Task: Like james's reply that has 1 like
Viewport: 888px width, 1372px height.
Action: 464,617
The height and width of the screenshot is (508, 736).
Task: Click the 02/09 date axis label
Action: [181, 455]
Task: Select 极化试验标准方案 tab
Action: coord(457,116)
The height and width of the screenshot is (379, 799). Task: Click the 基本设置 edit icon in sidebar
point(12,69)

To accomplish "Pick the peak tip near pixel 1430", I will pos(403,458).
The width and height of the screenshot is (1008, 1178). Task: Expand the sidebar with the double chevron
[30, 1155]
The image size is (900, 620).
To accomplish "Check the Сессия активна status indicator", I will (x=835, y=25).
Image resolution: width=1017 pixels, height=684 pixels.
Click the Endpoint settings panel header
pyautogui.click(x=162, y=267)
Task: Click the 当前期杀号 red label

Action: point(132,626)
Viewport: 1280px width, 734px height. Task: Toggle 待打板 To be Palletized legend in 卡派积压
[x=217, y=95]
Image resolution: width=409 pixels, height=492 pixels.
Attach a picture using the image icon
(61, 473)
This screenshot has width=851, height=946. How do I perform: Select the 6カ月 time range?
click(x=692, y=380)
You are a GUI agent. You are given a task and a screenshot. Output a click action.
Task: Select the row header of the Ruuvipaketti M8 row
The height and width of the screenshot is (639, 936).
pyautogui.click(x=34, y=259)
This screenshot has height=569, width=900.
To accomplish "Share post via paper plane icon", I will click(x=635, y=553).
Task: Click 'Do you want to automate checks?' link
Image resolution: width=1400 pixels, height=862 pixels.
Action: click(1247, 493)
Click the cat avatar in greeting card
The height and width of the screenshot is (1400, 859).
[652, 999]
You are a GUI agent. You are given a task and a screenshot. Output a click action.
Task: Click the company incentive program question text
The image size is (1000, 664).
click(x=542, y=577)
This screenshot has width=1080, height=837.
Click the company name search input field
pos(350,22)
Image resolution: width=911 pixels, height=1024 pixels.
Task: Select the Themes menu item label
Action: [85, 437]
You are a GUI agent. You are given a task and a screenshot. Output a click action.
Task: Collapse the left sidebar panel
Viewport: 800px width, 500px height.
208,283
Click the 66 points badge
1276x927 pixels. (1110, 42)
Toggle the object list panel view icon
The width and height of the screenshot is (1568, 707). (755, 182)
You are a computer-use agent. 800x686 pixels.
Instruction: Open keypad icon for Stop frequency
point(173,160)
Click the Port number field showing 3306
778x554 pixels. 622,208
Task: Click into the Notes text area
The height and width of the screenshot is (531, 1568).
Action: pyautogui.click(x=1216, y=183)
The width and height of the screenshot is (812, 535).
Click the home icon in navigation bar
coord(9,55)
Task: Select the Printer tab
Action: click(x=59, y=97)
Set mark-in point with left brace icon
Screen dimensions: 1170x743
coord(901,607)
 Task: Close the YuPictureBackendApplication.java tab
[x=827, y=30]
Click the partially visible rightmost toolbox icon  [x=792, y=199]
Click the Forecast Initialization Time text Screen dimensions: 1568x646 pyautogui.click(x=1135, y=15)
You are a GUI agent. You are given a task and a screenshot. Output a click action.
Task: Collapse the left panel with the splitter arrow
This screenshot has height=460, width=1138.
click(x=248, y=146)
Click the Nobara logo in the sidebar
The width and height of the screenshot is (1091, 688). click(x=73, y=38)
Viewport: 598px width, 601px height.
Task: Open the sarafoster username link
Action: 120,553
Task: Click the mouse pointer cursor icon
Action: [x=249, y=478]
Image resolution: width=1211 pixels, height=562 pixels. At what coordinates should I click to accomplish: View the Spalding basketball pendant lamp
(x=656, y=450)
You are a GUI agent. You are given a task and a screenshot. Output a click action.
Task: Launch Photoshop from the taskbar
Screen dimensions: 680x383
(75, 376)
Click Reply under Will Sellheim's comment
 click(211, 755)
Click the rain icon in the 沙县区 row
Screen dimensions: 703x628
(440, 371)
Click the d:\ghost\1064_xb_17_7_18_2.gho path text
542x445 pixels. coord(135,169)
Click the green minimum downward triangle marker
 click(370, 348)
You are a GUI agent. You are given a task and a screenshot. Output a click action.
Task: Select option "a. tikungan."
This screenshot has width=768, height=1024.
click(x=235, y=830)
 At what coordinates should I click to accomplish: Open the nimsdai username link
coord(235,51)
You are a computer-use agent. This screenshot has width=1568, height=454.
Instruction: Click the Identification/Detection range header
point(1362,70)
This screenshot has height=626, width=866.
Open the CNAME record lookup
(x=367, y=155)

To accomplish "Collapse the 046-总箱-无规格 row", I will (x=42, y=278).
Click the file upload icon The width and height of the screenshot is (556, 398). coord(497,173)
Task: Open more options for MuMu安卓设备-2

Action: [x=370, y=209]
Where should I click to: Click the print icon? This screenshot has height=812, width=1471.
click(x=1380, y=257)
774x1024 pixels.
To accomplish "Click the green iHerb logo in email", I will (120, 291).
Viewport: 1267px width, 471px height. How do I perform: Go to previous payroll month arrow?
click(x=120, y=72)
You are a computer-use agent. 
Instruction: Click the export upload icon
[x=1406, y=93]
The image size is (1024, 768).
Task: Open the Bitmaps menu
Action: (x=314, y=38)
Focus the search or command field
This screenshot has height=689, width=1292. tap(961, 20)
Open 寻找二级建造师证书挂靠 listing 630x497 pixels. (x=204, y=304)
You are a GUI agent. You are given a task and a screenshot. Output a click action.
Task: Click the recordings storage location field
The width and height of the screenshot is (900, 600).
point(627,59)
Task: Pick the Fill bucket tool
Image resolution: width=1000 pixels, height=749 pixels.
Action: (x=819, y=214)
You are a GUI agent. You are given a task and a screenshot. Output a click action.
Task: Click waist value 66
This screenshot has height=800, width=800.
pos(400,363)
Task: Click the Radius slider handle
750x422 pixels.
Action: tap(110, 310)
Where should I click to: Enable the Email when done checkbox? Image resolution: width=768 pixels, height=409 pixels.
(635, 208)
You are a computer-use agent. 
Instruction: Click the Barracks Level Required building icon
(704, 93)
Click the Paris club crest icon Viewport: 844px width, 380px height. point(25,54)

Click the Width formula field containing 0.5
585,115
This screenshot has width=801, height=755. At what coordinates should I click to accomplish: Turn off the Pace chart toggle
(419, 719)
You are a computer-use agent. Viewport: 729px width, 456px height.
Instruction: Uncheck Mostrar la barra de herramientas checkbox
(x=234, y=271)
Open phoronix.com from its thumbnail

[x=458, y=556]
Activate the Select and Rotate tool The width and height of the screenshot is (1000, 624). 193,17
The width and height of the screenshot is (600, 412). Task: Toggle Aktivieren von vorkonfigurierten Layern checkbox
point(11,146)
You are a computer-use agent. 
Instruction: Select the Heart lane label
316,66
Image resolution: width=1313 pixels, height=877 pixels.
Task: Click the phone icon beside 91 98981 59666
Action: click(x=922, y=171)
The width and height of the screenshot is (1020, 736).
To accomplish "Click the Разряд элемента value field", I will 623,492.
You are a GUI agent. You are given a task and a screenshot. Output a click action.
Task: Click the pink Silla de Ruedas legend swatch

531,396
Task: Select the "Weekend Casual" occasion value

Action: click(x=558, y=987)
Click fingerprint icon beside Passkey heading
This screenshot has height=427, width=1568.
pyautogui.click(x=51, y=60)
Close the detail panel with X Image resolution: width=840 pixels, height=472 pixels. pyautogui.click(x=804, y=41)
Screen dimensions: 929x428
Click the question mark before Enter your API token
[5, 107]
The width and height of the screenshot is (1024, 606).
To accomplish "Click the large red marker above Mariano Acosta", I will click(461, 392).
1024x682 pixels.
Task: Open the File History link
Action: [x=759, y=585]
——
* **TASK INSTRUCTIONS**:
Please find every line in the records above that holds the word "Pick" and copy it.

* **EXERCISE ANSWER**:
To accomplish "Pick the peak tip near pixel 1430", I will pos(403,458).
Task: Pick the Fill bucket tool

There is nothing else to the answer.